Muscle Shoals Sound の代名詞的な曲として知られ,Atlantic や Chess のシンガーたちによる Fame 詣でが始まるきっかけとなった 3. When A Man Loves A Woman が Fame スタジオでの録音ではなく,Rick Hall はプロデュースに一切関わっていないというのは,興味深い。
ストーンズがカバーした 1. You Better Move On は,1961年夏にタバコの倉庫を改造したスタジオで録音され,以下のようなメンバーが演奏したことになっている。
Piano: David Briggs,Bass: Norbert Putnam,Drums: Jerry Carrigan など。
これらの Fame 最初のスタジオ・ミュージシャンたちは,ソウル・ファンよりもロックやカントリーのファンのほうで知名度が高いはず。
彼らが Rick Hall のケチ臭さに愛想をつかして Nashville に移っていったあと登場するのが,いわゆる Muscle Shoals Rhythm Section と呼ばれる連中だが,Jimmy Johnson,Roger Hawkins,David Hood,Barry Beckett の4人がそろうのは,この収録曲の中では,9. が最初。
ベースは Albert "Junior" Lowe(3. 4. 12.),Tommy Cogbill(6. 7.),Jerry Jemmott(13.) も弾いているし,キーボードには Spooner Oldham(3. 4. 6. 7. 9. 〜12. ) や Clayton Ivey(13. 15. 17. 18.) が加わっている曲も多い。
この編集盤で不思議なのは,Jimmy Johnson や Roger Hawkins たちが初代の連中同様,Rick Hall のケチ臭さに愛想をつかし Jerry Wexler にそそのかされて出て行ったあと,Fame のスタジオ・ミュージシャンとなった Freeman Brown や Jesse Boyce などの Fame Gang による演奏が1曲も含まれていないこと。
やっぱりケチな Rick Hall が音源の提供を渋ったのだろうか・・・(^_^;)
結局 Jerry Wexler に裏切られ,製作した曲がたいして売れずに苦しんでいた Muscle Shoals Sound Studios を救った最初のヒット 14. Take A Letter To Maria を歌っている R.B. Greaves は,Sam Cooke の甥。

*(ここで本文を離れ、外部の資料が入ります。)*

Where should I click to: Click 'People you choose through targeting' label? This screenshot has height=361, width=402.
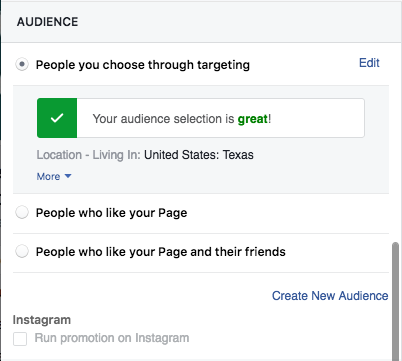pos(143,65)
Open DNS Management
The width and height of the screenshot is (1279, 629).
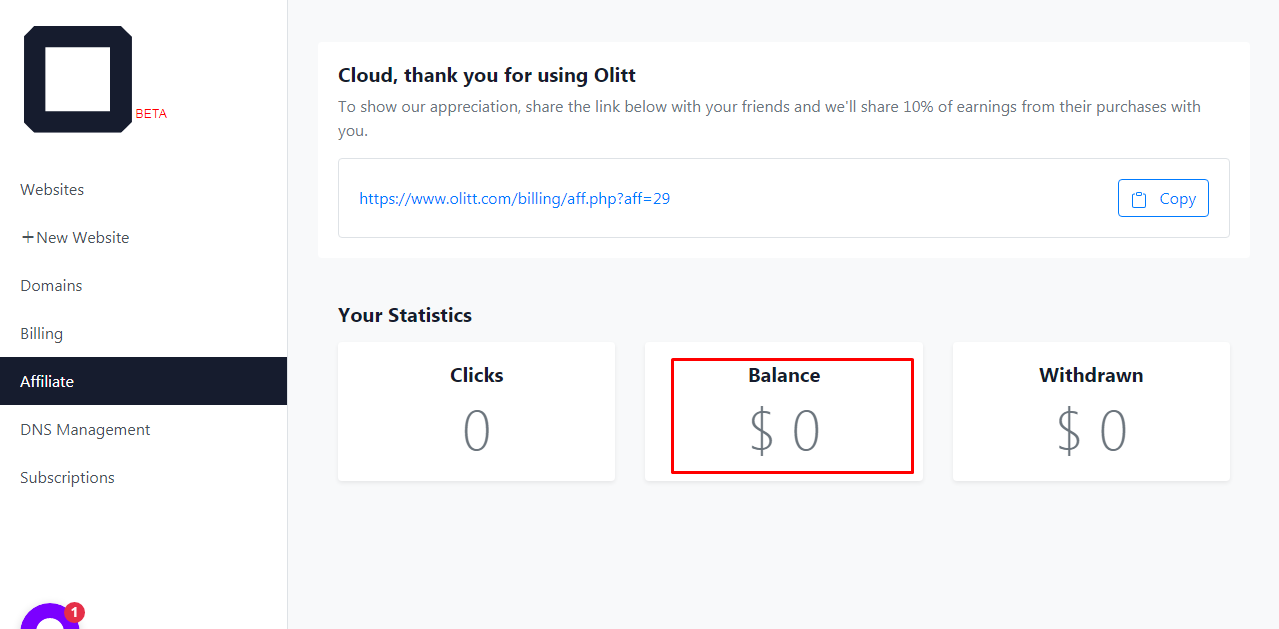click(x=85, y=429)
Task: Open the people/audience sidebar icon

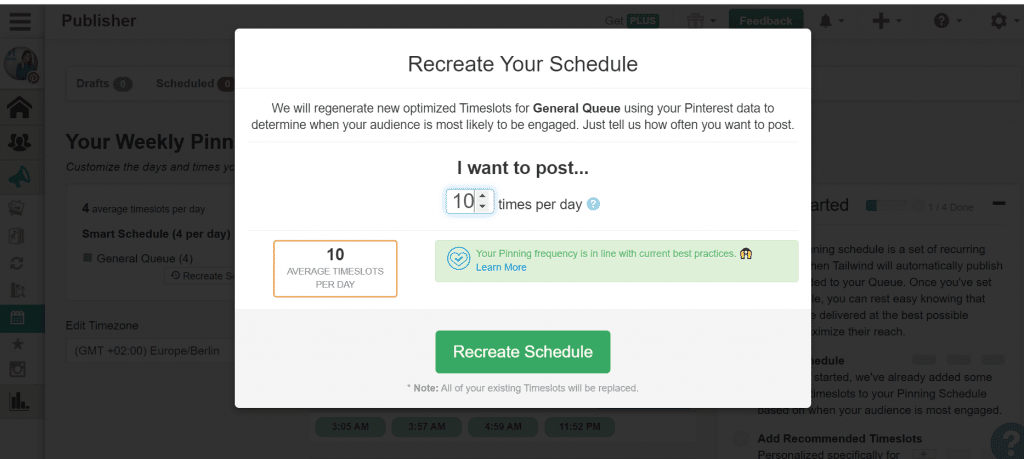Action: click(20, 142)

アルバムでは "Cupid" と "Ain't That Good News" をカバーしている。
Eddie Hinton の名前がクレジットされているのは,11. 14. 16. の3曲。
昨年発売された "Beautiful Dream" のライナーには,Eddie と Arthur Conley や Otis Redding がいっしょに写っている写真が掲載されており,それにはもう一人黒人が写っていて,それが Moses Dillard に似ているような・・・? ということは,ひょっとすると "Sweet Soul Music" のセッションの現場に Eddie Hinton もいた・・・?